Although rheumatologic immune-related adverse events (irAEs) are common among patients with cancer who are on checkpoint inhibitor therapy (CPI), they do not necessarily require treatment discontinuation, according to a study presented at the 2017 American College of Rheumatology/Association of Rheumatology Health Professionals

Annual Meeting.

“Flares and irAEs are frequent in patients with rheumatologic diseases but can often be successfully managed and not always require CPI discontinuation,” Noha Abdel-Wahab, MD, PhD, of the Rheumatology and Clinical Immunology section at the UT MD Anderson Cancer Center, Houston, told Specialty Pharmacy Times.

The results were presented at the 2017 American College of Rheumatology/Association of Reproductive Health Professionals Annual Meeting.

Abdel-Wahab and colleagues searched 5 electronic databases for studies that tracked CPI use in patients with a preexisting rheumatologic disease.

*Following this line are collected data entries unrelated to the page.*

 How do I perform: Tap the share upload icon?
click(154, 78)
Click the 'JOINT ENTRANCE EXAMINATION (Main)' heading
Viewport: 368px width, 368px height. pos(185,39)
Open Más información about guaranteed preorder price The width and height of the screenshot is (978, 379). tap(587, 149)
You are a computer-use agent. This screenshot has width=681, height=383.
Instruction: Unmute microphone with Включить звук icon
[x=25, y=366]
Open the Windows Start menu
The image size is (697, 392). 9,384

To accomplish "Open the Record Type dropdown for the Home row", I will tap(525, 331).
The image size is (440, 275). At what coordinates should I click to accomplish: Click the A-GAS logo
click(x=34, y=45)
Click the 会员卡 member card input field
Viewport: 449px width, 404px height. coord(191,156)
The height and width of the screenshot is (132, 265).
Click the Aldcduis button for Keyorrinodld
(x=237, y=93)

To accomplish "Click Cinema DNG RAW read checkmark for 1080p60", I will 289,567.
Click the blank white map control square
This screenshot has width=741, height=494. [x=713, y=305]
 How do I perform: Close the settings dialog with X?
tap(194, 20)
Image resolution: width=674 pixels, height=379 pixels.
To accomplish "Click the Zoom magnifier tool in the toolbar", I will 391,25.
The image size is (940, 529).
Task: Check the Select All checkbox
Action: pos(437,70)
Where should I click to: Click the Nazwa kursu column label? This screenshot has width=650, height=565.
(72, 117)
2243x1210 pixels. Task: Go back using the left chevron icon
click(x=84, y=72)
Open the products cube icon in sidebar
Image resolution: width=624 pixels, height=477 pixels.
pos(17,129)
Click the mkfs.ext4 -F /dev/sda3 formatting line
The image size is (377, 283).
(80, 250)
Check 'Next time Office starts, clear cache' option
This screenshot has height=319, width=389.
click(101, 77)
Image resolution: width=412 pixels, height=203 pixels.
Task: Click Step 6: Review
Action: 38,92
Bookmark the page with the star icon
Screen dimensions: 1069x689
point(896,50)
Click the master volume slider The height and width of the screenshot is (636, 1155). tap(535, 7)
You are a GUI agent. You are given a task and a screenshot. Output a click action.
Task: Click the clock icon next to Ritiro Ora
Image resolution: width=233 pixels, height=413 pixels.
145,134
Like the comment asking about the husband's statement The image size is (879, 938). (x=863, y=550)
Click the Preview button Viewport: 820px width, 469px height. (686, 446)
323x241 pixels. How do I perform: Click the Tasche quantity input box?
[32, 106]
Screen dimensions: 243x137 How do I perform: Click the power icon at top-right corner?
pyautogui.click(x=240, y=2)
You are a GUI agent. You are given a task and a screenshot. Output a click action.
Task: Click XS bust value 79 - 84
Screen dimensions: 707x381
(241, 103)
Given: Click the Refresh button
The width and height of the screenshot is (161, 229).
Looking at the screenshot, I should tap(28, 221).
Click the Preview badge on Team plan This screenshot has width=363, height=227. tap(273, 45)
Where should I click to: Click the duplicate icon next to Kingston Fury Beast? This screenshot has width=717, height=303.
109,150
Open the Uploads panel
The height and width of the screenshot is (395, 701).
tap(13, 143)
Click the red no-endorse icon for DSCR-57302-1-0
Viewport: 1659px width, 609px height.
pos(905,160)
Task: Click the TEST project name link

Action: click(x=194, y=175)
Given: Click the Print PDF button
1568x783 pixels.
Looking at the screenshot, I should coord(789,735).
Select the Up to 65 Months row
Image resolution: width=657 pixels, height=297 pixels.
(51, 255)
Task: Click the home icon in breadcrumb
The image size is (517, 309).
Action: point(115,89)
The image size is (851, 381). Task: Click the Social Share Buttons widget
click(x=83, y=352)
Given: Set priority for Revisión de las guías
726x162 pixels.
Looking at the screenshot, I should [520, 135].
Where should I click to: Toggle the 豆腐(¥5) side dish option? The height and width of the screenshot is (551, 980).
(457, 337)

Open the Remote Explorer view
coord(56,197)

They found 11 studies, including 30 patients, that tracked the CPI each patient received, disease activity, and anti-rheumatic modifying drugs taken while on CPI as well as the development and management of irAEs.

All patients had melanoma and 18 patients had rheumatoid arthritis (RA)/inflammatory arthritis (IA); 16 of whom were on ipilimumab, 1 was taking nivolumab, and 1 was prescribed pembrolizumab. In addition, 16 patients had active arthritis before starting CPI, of whom 6 simultaneously took steroids, hydroxychloroquine, or leflunomide.

In the RA/IA group, 15 patients had irAEs, all of whom improved with NSAIDs or steroids. One patient, whose colitis worsened following steroid tapering and CPI discontinuation, required infliximab and surgical resection.

One patient with inactive RA had no irAEs while on a course of methotrexate and prednisolone. One of the 2 patients with active psoriatic arthritis was maintained on methotrexate without any irAEs. The second patient stopped methotrexate before starting CPI and experienced plaque worsening and de novo colitis, which required a steroid course.

The patient with active arthritis had no irAEs. Three patients had scaroidosis; only 1 had active disease and all of them were on ipilimumab. All 3 developed adverse events that improved with a larger steroid dose. Neither of the 2 patients with systemic erythematosus lupus reported irAEs. One patient with Behcet eosinophilic granulomatosus with polyangiitis and Sjögren’s syndrome reported adverse events.

“Prospective studies are needed, using disease-specific instruments that assess disease activity and evaluating the predictive value of biomarkers to identify subsequent adverse events,” said Abdel-Wahab, who is also a lecturer and consulting physician in the department of rheumatology and rehabilitation at the Assiut University Hospitals, Assiut Faculty of Medicine, Egypt.